Deploying drastic measures
Africa reacts to the coronavirus pandemic as it remembers AIDS and Ebola
SOUTH AFRICA: President Cyril Ramaphosa has tested negative for the coronavirus, just hours before the country began a 21-day nationwide lockdown enforced by the military. It and other African nations—vivid with memories of the 1980s AIDS epidemic and recent Ebola outbreaks—are deploying drastic measures. The pandemic reaches the world’s poorest countries at a time when U.S. and European health workers are consumed with their own outbreaks and shortages.
SYRIA: COVID-19 is heading to war-ravaged Idlib province like a “slow moving tsunami,” according to the World Health Organization. Medical facilities are decimated, but one American nongovernmental organization working there has received government approval to provide diagnosis and care for coronavirus patients, with test kits on the way.
ITALY: At least 30 Catholic priests have died from COVID-19, including 19 from hard-hit Bergamo. Don Giuseppe Berardelli was one of them, a 72-year-old priest who declined a ventilator so it could be used on a younger patient.
SPAIN extended emergency measures to April 12 as the country overtook China with the highest number of deaths—more than 4,000—after Italy.
UNITED STATES: David Beasley, executive director of the UN World Food Program, has tested positive for the coronavirus. The former governor of South Carolina keeps a steady travel schedule, this month visiting Syria, Jordan, and Canada, where he had contact with up to 30 members of the House of Commons, with several, as a result, now in quarantine.
The World Food Program is mapping global restrictions on travel. More than 4,000 foreign doctors chosen for residencies in U.S. hospitals have had their training—now desperately needed—put on hold. The State Department has suspended processing J-1 visas amid the coronavirus pandemic.CHINA: Residents in Hubei province welcomed relaxed travel restrictions, but the pandemic specialist team has not left the area, as Wuhan continues to discover new asymptomatic cases daily. Such cases are not included in China’s overall case count.

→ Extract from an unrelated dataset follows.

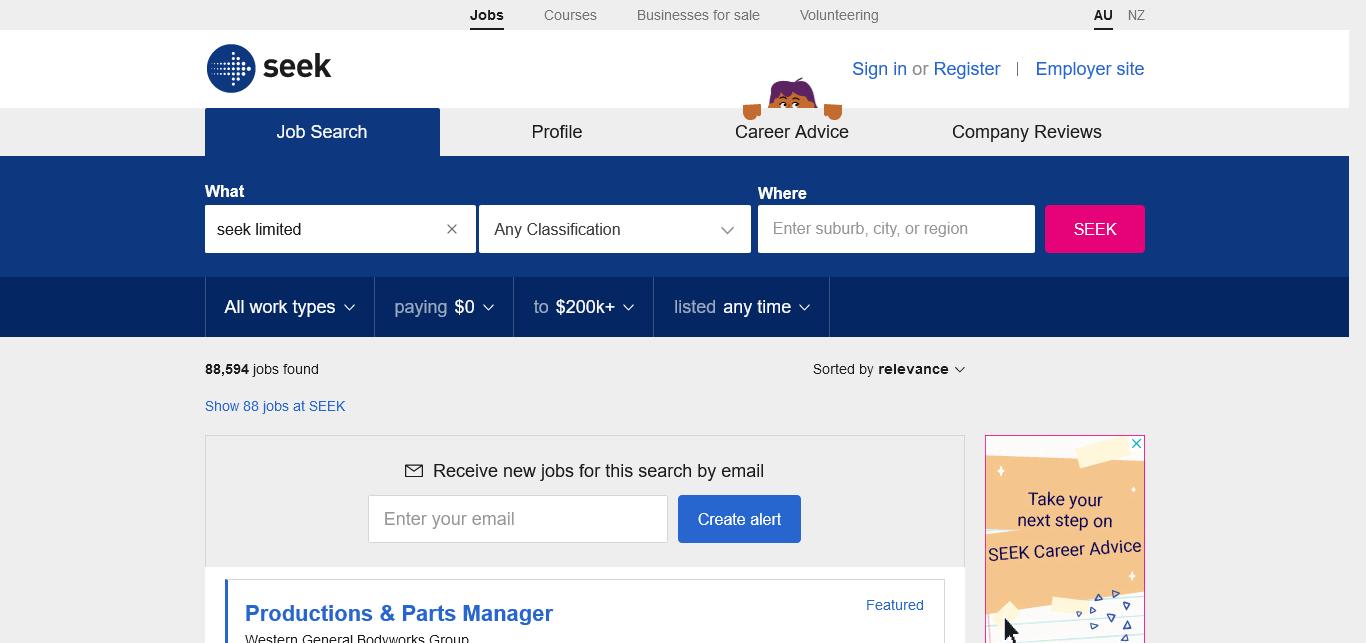Click into the Where location field
1366x643 pixels.
click(896, 229)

An unnamed source has leaked the first photo from prison of pastor Wang Yi, the Early Rain Covenant Church leader jailed since December 2018, showing a dramatic weight loss.
TURKEY: Şimoni Diril was laid to rest in Istanbul, after her body was found in Turkey, 70 days after she and her husband were kidnapped on Jan. 11 from their village in Sirnak province. The elderly Assyrian couple vanished from Mehr in southeastern Turkey, where they were among the last Christians living there.
IRAN: Former FBI agent Robert Levinson has died in Iranian custody, according to family members. Levinson, captured while working as a CIA contractor in 2007, became the longest-held American hostage in 2013. Family members believe he died before the COVID-19 pandemic hit Iran.
MALAYSIA: Pastor Raymond Koh was kidnapped three years ago, a shocking case that has unified the Malaysian church and awakened it to injustices in a country whose government most don’t consider extremist.
NEW ZEALAND: Brenton Tarrant, the white supremacist charged with killing 51 worshipers at two mosques in Christchurch last year, in a surprise move has changed his plea to guilty.
FRANCE: French comic book artist Albert Uderzo, who created the Asterix comics in 1959 with the writer René Goscinny, has died.
EVERYWHERE: Much of the year’s international reporting has touched on riots and street uprisings, and now the world is one “great empty.”
I’M READING The Beekeeper of Aleppo by Christy Lefteri. And catching Biola’s Lent Project.